On Fri, May 21, 2010 at 11:25:00AM +0100, Kevin Chadwick wrote:
> On Thu, 20 May 2010 18:53:38 +0200
> Henning Brauer <[email protected]> wrote:
> 
> > * Xavier Beaudouin <[email protected]> [2010-05-20 17:34]:
> > > And if you don't want to suffer because of a harddisk failure you can 
> > > also use
> > > flashrd to make the openbsd stuff on a DOM, a Compact Flash or even an USB
> > > key.
> > 
> > 1) flashrd and friends are bullshit, just use your CF/DOM/Whatever
> >    like a regular harddisk. the write cycle myth is just a myth these
> >    days, the current stuff copes transparently.
> > 
> > 2) flash never fails, right. fuck redundancy, I have flash!
> > 
> > -- 
> > Henning Brauer, [email protected], [email protected]

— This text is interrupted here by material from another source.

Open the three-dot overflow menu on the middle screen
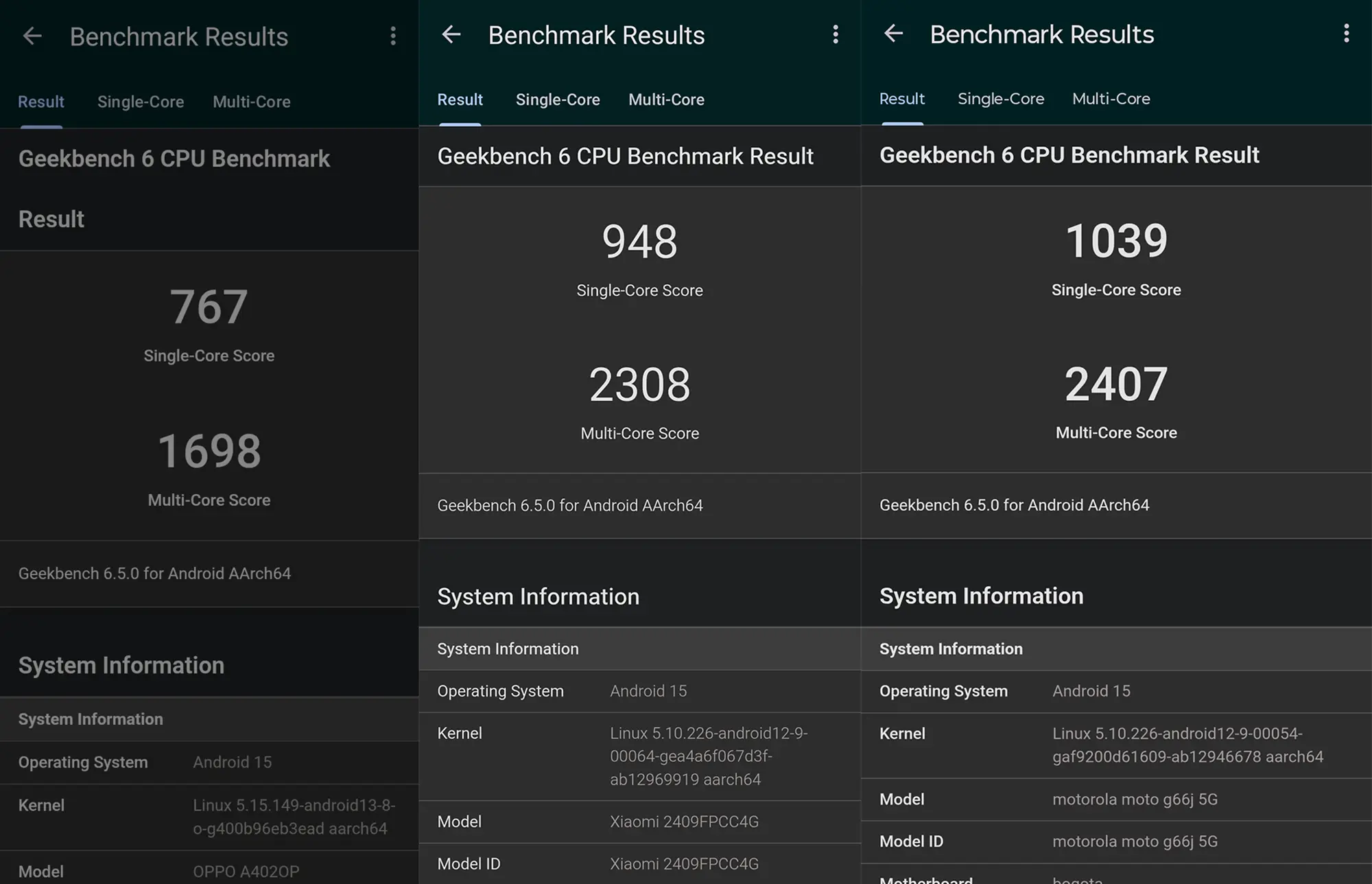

> > BS Web Services, http://bsws.de
> > Full-Service ISP - Secure Hosting, Mail and DNS Services
> > Dedicated Servers, Rootservers, Application Hosting
> > 
> 
> If you check usb flash stick packaging, it may say guaranteed for a
> 1000 writes which is marketing crypto speech for, sectors may fail after
> 1000 writes.
> 
> I've also had a usb stick fail due to the pcb inside dying, which
> could happen to your motherbaord, network card, fans causing overheat.
> 
> Things akin to backup dns entries and carp are always the way to go,
> if you can. 
> 
> And for backup a power surge can always take out a whole raid set
> anyway and though the platters should be alright, I'm not so sure flash
> would survive.
> 
> Raid hasn't entered into my backup strategy's yet. I'd only use it if I
> had money to throw away and data that had to be stored faster than a
> network card could carry it with absolutely no loss of any sectors, or
> maybe as a last extra layer of redundancy.
> 
> KeV

USB sticks primary cause of death is the washing machine and/or dryer.
Second one probably is sitting out in the sun.
I have yet to see the USB stick that dies because it was written to.